“Upon first discovering a lump on my bikini line, my instincts told me something wasn’t quite right and so I made an appointment at my campus health center as soon as possible.”
The doctor examined me and assured me that the lump was simply an inflamed hair follicle — no treatment necessary — so he sent me home. Over time, however, the lump did not go away and something still felt off about it; previous inflamed hair follicles had seemed shallower while this felt deeper and stranger; also, over time it appeared to get bigger over time.
Continued visits to my doctor were met with assurances that it wasn’t cause for alarm. Finally, when referred to an OB-GYN for advice she looked at my lump and stated it is probably an inflamed lymph node; if it doesn’t bother you then leave it be.
Graduation came quickly – an exciting, hectic time of transition for me personally and professionally alike. Though my lump was bothersome at times, it quickly faded in comparison with all that excitement of change; and all my doctors assured me I was healthy at 22.
Shortly after graduating, I joined my mother for her annual mammography screening. On display was a mold of a breast with an example of malignancy – described by the technician as being firm, slow growing and painless.
As soon as I saw it, my mind immediately went back to a lump on my bikini line which ticked all of the boxes for potential cancerous growth based on this criteria.
As soon as I heard this word “oncologist”, my fears increased – why would an oncologist even be necessary in my situation?
My PCP assured me, “You shouldn’t worry; I would rather err on the side of caution.”
So I underwent surgery to have the mass (which turned out to be a lymph node) removed and biopsied. Because I remember wanting to see it after, they showed it back to me; it resembled an egg-shaped lump of dark brown colored tissue.
At once I knew it was bad news when I saw my surgeon’s expression when I returned for my results. Before surgery we’d been friendly and playful; now he could scarcely look me in the eye; his expression tense and solemn.
Jackie, you have stage 3 melanoma,” he explained.
My initial reaction was one of disbelief: How could someone with darker skin than mine develop melanoma?
After receiving my diagnosis, I met with a medical oncologist to discuss my treatment options. These included immediate surgery that involved extracting lymph nodes and some fatty tissue to see whether cancer had spread; or alternatively waiting and watching, which involved doing blood work and scans in order to rule out further metastases of cancer elsewhere.
Further tests revealed that my cancer had not spread, so I made the decision to watch and wait. Instead, I began graduate school.
Three years later, I discovered another lump in my bikini line. It was like Groundhog Day all over again – but this time around I knew exactly what to do: get a referral for surgery who then performed a fine needle biopsy on it.
After the biopsy had revealed melanoma cells, time had come for aggressive and toxic treatments to commence.
After consulting several doctors and specialists, my prognosis was dire – at one point being told it would be considered miraculous if I survived five more years.
My right groin lymphadenectomy enabled me to qualify for a clinical trial during which I administered immunotherapy injections myself weekly, as well as endure four painful months of daily pelvic radiation treatment.
Thankfully, my treatments were successful; since 2008 there has been no sign of cancer in me. Yet some lasting side-effects remain from what happened.
As the result of surgery and radiation treatments, I now suffer from lymphedema in my right leg. To manage its symptoms I use a compression pump during the daytime as well as wear compression stockings at nighttime; various surgeries have attempted to rectify its effects but none has proven successful.
As a survivor of melanoma, I am actively engaged in advocacy work; however, this can often feel isolating and frustrating due to being one of few black people present and facing off against pale-skinned rhetoric that clouds or diminishes educational objectives and erases my experience – for instance people often assume I had acral lentiginous melanoma, an uncommon skin cancer type but more prevalent among people of color than cutaneous melanoma.
There is a common and totally inaccurate belief that people with darker skin are not at risk for melanoma, and another dangerous and inaccurate assumption: To get it, one must have been an avid tanning enthusiast — something I was never into doing myself.

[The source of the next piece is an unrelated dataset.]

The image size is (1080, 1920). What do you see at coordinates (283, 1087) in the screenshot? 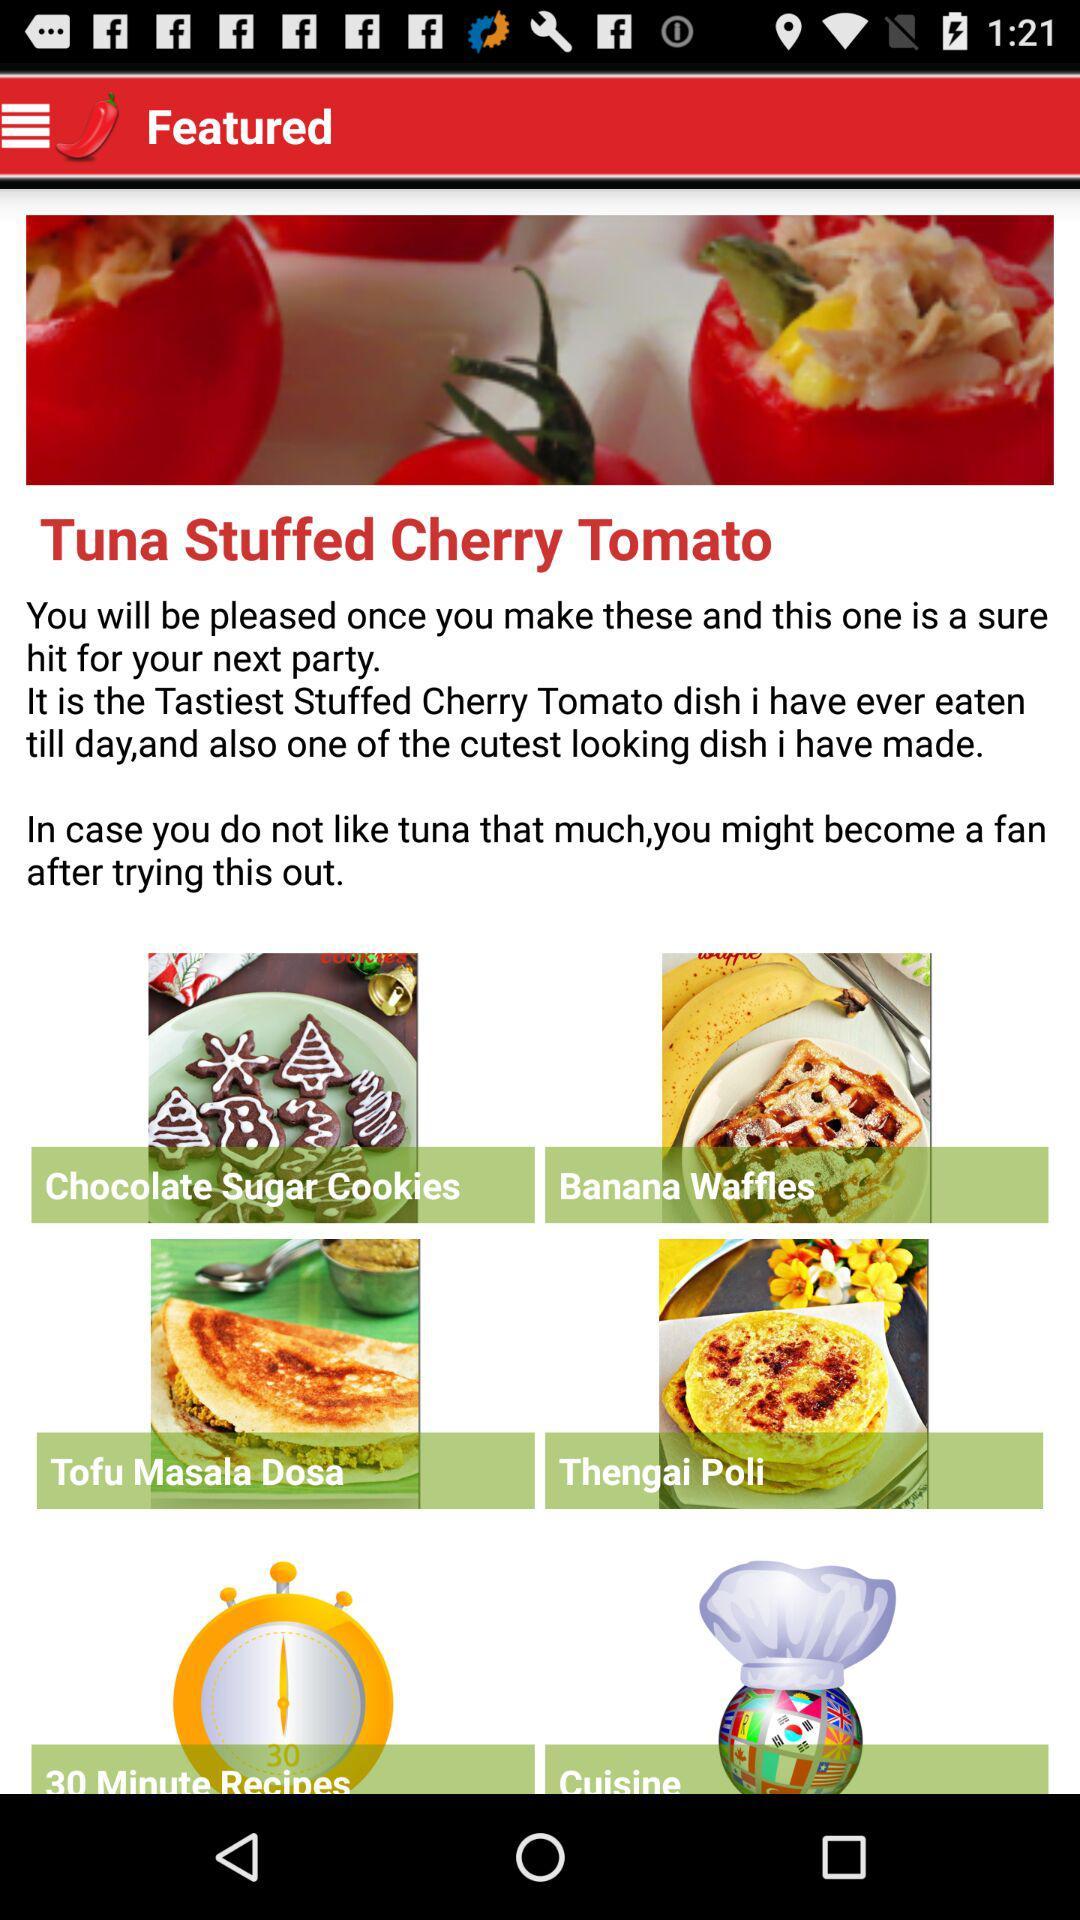
I see `recipe selection` at bounding box center [283, 1087].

I don’t hold grudges against anyone; after all, I once believed them myself. Nor am I upset with my initial doctors who dismissed my cancer symptoms so casually; while they may have seen potential danger in me being otherwise young and healthy at the time. So no ill will was intended between us.

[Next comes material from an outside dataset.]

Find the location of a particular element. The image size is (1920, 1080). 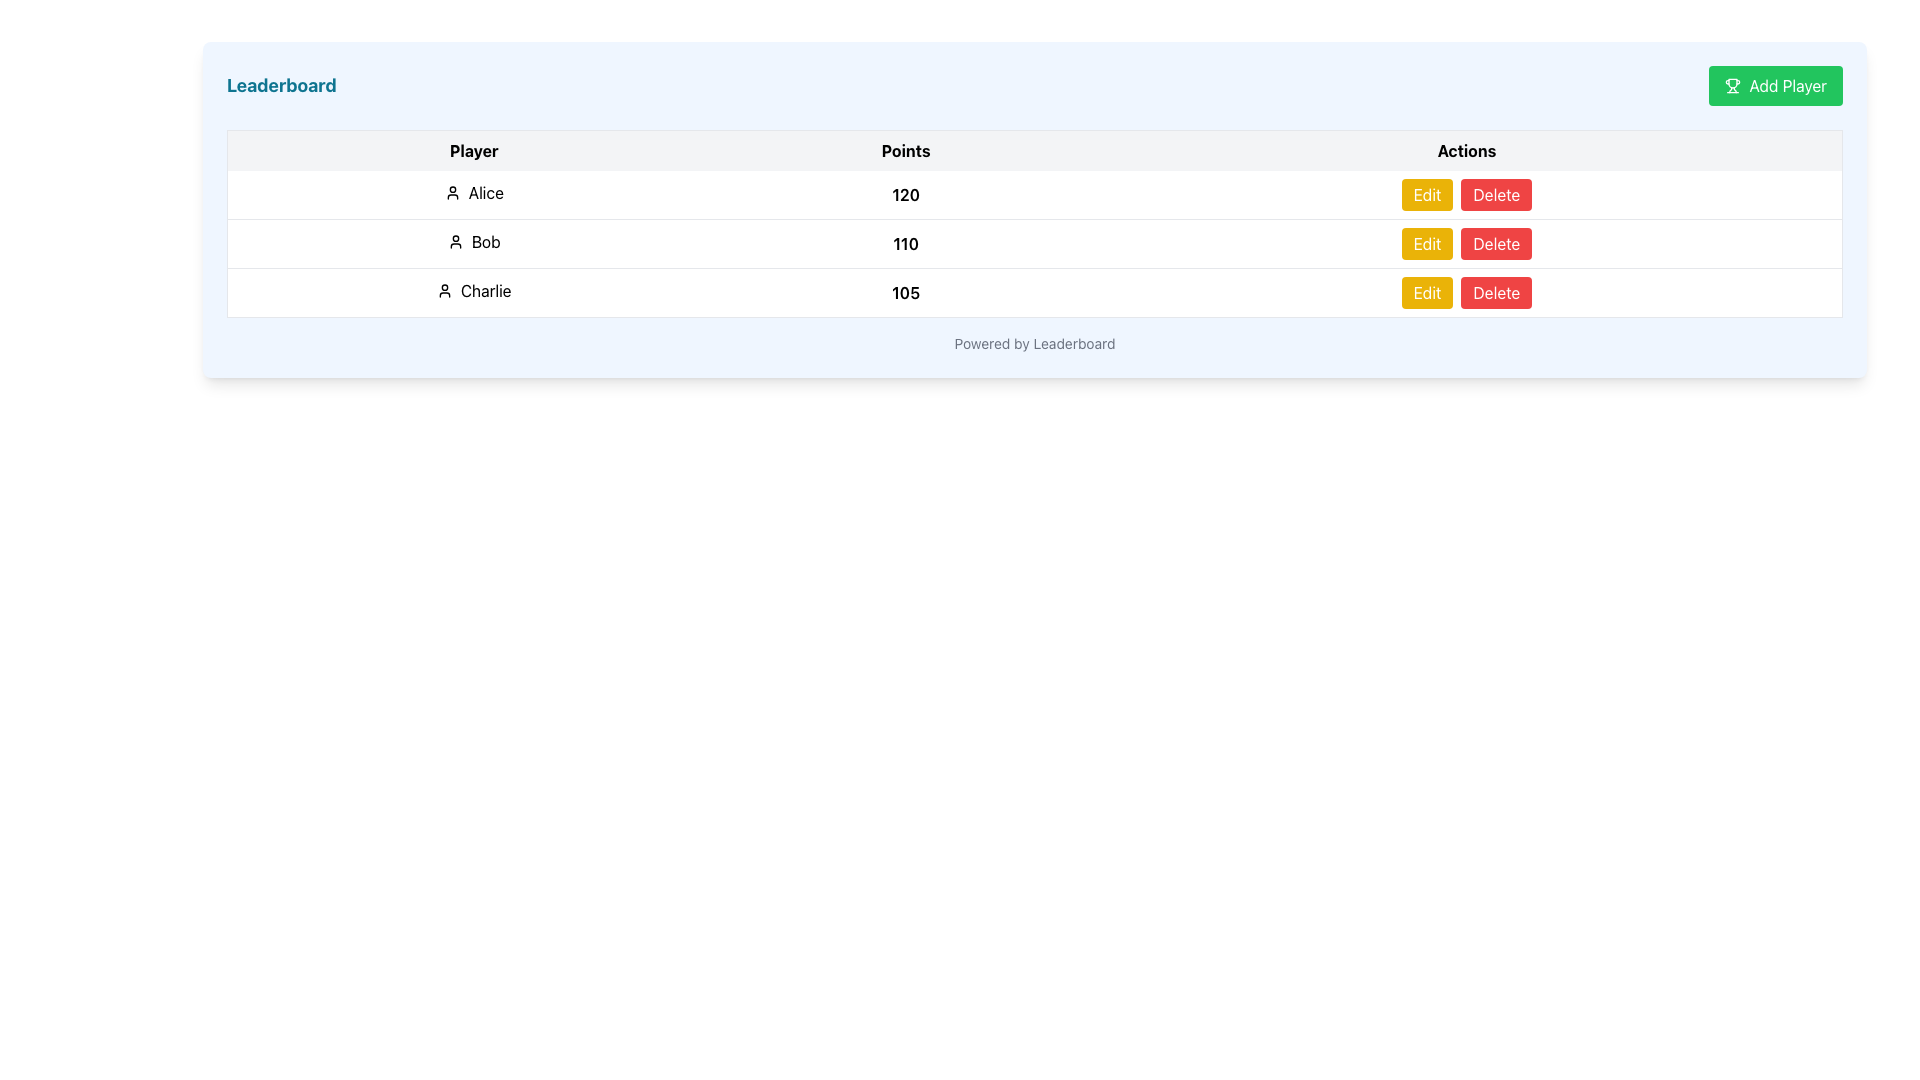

Now that I am a survivor of melanoma, I am determined to change attitudes about this type of cancer. People must realize it can affect anyone – we all share skin cells containing melanocyte cells – some may just come with darker hues than others.
People tend to avoid going in for skin cancer checks because they fear they might contain something serious, like cancer. Early detection can make a tremendous difference, so protect your skin when in the sun and schedule annual skin cancer checkups!
Melanoma can be treated successfully if detected early. I presented with stage 3 disease; therefore I am considered “cured”, not necessarily considered “no evidence of disease”. Due to having had late stage disease recurrence is always possible so early detection and prevention are my key words for living well with melanoma.